Zdecydowałem namówiony przez kolegów. Spodobało mi się to, że można spotkać tyle nowych osób, jeździć na rekolekcje. W mojej parafii próbujemy reaktywować KSM, który teraz trochę podupadł – mówi Bartek Balcerek z Krzyża Wielkopolskiego. - Czuję odpowiedzialność, że nie tylko będę miał korzyści z przynależności do KSM-u, ale też pojawią się zobowiązania - dodaje.

Kamila Ilkowska ze Świdwina, gdzie w parafii św. Michała Archanioła powstaje nowy oddział, szukała dla siebie właśnie czegoś takiego.

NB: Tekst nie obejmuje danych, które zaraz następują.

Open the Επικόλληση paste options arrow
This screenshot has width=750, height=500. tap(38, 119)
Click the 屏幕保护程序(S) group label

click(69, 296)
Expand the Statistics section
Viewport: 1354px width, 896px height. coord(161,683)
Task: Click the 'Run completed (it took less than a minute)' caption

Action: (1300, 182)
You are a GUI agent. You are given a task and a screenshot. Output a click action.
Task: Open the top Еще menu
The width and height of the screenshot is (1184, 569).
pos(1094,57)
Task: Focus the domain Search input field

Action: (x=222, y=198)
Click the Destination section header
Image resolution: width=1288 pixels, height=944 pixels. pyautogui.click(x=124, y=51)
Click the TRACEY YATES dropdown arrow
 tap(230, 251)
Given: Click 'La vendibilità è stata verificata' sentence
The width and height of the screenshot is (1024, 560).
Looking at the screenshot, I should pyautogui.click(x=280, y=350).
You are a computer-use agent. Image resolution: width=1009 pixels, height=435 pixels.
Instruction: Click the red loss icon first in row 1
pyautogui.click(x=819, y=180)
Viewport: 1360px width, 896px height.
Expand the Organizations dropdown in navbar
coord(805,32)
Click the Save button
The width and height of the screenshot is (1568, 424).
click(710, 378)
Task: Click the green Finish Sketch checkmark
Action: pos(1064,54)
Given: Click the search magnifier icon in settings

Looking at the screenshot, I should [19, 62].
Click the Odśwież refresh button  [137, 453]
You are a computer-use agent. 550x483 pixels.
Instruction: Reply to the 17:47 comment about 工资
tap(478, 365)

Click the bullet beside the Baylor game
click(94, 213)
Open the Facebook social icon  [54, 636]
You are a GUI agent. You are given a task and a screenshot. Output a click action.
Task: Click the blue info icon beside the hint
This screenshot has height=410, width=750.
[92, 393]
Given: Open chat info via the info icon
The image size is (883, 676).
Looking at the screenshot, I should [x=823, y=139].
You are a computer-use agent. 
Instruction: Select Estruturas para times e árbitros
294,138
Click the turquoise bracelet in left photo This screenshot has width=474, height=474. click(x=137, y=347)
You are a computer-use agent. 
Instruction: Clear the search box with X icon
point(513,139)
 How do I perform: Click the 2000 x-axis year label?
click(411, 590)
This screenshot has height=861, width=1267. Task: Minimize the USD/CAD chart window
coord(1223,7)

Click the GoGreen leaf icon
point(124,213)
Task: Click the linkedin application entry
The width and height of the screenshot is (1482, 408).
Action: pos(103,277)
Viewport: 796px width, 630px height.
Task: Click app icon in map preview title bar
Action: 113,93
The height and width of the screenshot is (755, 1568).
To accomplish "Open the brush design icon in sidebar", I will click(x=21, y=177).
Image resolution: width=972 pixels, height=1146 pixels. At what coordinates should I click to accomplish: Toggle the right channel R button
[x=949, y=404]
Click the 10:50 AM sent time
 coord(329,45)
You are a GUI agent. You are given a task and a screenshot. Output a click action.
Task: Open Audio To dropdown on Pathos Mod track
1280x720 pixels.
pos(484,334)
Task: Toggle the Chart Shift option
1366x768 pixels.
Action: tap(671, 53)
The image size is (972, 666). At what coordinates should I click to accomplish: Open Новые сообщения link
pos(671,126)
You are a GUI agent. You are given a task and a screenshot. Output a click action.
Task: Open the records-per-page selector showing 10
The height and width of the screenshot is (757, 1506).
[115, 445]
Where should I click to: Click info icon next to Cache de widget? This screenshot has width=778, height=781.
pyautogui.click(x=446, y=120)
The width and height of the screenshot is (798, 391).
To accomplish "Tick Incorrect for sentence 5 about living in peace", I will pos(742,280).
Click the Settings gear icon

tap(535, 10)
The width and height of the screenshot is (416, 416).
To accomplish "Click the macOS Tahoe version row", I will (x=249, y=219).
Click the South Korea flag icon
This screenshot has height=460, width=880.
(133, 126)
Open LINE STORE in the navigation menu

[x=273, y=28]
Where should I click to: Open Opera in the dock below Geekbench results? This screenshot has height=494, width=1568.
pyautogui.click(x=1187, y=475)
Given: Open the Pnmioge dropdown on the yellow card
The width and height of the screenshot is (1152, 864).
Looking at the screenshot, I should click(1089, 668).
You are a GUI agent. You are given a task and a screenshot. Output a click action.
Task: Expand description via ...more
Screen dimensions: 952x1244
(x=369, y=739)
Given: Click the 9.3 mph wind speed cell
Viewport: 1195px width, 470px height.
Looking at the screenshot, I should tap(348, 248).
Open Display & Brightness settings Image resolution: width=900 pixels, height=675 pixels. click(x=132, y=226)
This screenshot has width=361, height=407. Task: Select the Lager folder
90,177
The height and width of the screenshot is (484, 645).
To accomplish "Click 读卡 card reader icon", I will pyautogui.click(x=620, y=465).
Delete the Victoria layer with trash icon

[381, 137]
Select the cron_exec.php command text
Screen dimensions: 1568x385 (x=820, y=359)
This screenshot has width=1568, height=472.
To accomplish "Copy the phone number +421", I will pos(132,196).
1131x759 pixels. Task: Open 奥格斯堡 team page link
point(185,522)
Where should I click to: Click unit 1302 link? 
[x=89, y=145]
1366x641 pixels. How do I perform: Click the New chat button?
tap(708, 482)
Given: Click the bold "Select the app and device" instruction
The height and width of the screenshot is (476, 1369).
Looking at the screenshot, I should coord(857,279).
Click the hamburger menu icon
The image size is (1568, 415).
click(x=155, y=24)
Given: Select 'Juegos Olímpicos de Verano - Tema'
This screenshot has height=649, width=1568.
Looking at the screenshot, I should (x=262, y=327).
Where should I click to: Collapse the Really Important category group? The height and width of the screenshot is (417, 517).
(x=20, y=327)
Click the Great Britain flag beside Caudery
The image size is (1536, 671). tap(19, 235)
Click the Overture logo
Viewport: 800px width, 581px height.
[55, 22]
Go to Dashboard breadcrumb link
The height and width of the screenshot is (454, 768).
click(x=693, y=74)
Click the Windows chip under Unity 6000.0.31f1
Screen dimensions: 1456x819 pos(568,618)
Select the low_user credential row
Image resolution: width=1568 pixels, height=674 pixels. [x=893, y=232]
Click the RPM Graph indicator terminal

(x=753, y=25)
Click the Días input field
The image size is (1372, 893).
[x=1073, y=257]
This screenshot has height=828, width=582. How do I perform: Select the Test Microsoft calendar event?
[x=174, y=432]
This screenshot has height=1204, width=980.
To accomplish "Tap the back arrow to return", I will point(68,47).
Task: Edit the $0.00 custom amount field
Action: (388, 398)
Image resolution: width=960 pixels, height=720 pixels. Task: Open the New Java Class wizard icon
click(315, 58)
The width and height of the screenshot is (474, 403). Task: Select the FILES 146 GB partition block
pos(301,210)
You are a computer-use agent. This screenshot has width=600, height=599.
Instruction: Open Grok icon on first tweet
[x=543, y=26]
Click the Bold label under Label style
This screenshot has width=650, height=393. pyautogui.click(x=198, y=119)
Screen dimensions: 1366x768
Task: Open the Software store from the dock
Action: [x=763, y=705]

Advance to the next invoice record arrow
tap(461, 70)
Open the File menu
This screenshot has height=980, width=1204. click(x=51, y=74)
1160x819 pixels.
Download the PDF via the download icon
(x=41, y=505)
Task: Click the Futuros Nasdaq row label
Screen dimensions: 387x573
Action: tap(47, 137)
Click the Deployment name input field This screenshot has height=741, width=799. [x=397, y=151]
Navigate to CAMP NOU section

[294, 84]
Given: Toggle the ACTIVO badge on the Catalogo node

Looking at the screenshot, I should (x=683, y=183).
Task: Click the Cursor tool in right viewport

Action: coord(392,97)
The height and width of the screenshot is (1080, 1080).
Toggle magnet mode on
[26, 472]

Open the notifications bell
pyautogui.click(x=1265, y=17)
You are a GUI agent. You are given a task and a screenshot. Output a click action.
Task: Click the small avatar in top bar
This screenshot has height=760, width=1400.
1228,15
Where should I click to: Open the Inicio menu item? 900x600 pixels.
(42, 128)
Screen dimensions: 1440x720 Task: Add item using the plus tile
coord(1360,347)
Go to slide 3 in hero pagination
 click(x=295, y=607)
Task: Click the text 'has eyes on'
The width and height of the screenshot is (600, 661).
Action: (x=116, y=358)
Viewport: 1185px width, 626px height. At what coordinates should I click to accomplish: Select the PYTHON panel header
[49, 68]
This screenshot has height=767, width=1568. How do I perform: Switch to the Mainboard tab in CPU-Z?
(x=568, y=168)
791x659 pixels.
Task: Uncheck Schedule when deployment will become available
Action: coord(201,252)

- Szukałam grupy, w której się odnajdę, poczuję bezpiecznie i będę mogła działać. Znalazłam w KSM-ie, w którym poczułam się jakbyśmy byli jedną, wielką rodziną. Pomagamy sobie także w drodze wiary, bo to dzisiaj nie jest łatwe – mówi. Nie ma wątpliwości, że po weekendzie spędzonym na bezpośrednich przygotowaniach do wydarzenia do domu wróci nie tylko z odznaką, ale też z głową pełną nowych pomysłów na zaangażowanie się w parafii. - Naszym hasłem jest zawołanie: „Gotów!”. I my jesteśmy gotowi do działania – cieszy się Kamila.

Jak zauważa ks. Andrzej Zaniewski właśnie akcja i działanie to cechy charakterystyczne stowarzyszenia.

- Z jednej strony są młodzi, którzy chcą. Oczekują od nas, duszpasterzy, ofert, w co mogą się zaangażować. Chcą brać udział, chcą się angażować w akcje, ale trzeba im dawać zadania. Z drugiej strony widzimy „młodych emerytów”, o których mówi papież Franciszek. Nie podejmują żadnej aktywności, nie mają zainteresowań, nie mają ochoty. Naszą rolą jest ich obudzenie i ściągnięcie z kanap – diagnozuje duszpasterz młodzieży i diecezjalny asystent stowarzyszenia. - KSM jest dobrą przestrzenią dla tych, których uda się obudzić. Daje dużo wolności działania, nie zamyka w sztywnych ramach. Jest dla tych, którzy po prostu chcą dobrze się czuć w swojej parafii - dodaje.